Since Wikidata began there have been around 1,000,000 log entries deleting pages, which equates to roughly the same number of items deleted, although some deleted items may also have been restored. This was a great starting point. The basic query to get this result was can be found below.

SELECT * FROM logging where log_type= 'delete' and log_action = 'delete' and log_namespace = 0

I removed quite a few items from this initial list by looking at at items that had already been restored and were already redirects. To do this I had to find all of the redirects!

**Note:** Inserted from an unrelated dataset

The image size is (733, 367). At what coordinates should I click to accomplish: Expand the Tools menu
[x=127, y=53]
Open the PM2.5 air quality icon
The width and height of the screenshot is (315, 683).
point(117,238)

SELECT p1.page_title AS title, rd_title,
p1.page_namespace as namespace, rd_namespace
FROM page as p1
LEFT JOIN redirect ON ((rd_from=p1.page_id))
LEFT JOIN page as p2 ON ((p2.page_namespace=rd_namespace) AND (p2.page_title=rd_title))
WHERE p1.page_is_redirect = '1'
AND p1.page_namespace = 0

At this stage I could have probably tried and remove more items depending on if they currently exist, but there was very little point. In fact it turned out that there was very little point in the above query as prior to my run very few items were un-deleted in order to create redirects.

The next step was to determine which of the logged deletions were actually due to the item being merged into another item. This is fairly easy as most cases of merges used the merge gadget on Wikidata.org. So if the summary matched the following regular expression! I would therefore assume it was deleted due to being merged / a duplicate of another item.

/(same as|duplicate|merge)/i

And of course in order to create a redirect I would have to be able to identify a target, so, match Q id links.

/\[\[(Q\d+)\]\]/i

I then had a fairly  nice list, although it was still large, but it was time to actually start trying to create these redirects!

Editing approach

So firstly I should point out that such a task is only possible while using an Admin account, as you need to be able to see deleted revisions / un-delete items. Secondly it is not possible to create a redirect over a deleted item and also not possible to restore an item when that would create a conflict on the site, for example due to duplicate site links on items or duplicate joined labels and descriptions.

I split the list up into 104 different sections, each containing exactly 10,000 item IDs. I could then fire up multiple processes to try and create these redirects to make the task go as quickly as possible.

The process of touching a single ID was:

  1. Make sure that the target of the merge exists. If it does not then log to a file, if it does, continue.
  2. Try to un-delete the item. If the deletion fails log to a file, if it is successful continue.
  3. Try to clear the item (as you can only create redirects over empty items). This either results in an edit or no edit, it doesn’t really matter.
  4. Try to create the redirect, this should never fail! If it does log to a fail file that I can clean up after.

The approach on the whole worked very well. As far as I know there were no incorrect un-deletions and nothing failing in the middle.

The first of 2 snags that I hit was the rate at which I was trying to edit was causing the dispatch lag on wikidata to increase. There was no real solution to this other than to keep an eye on the lag and if it ever increased above a certain level to stop editing.

The second snag was causing multiple database locks during the final day of running, although again this was not really a snag as all the transactions recovered. The deadlocks can be seen in the graph below:

The result

  • 500,000 more item IDs now point to the correct locations.
  • We have an accurate idea of how many items have actually been deleted due to not being notable / being test items.
  • The reasoning for redirects has been reinforced in the community.

Final note

One of the steps in the editing approach was to attempt to un-elete an item and if un-deleting were to fail to log the item ID to a log file.

As a result I have now identified a list of roughly 6000 items that should be redirects but and not currently be un-deleted in order to be created.

See https://phabricator.wikimedia.org/T71166

It looks like there is still a bit of work to be done!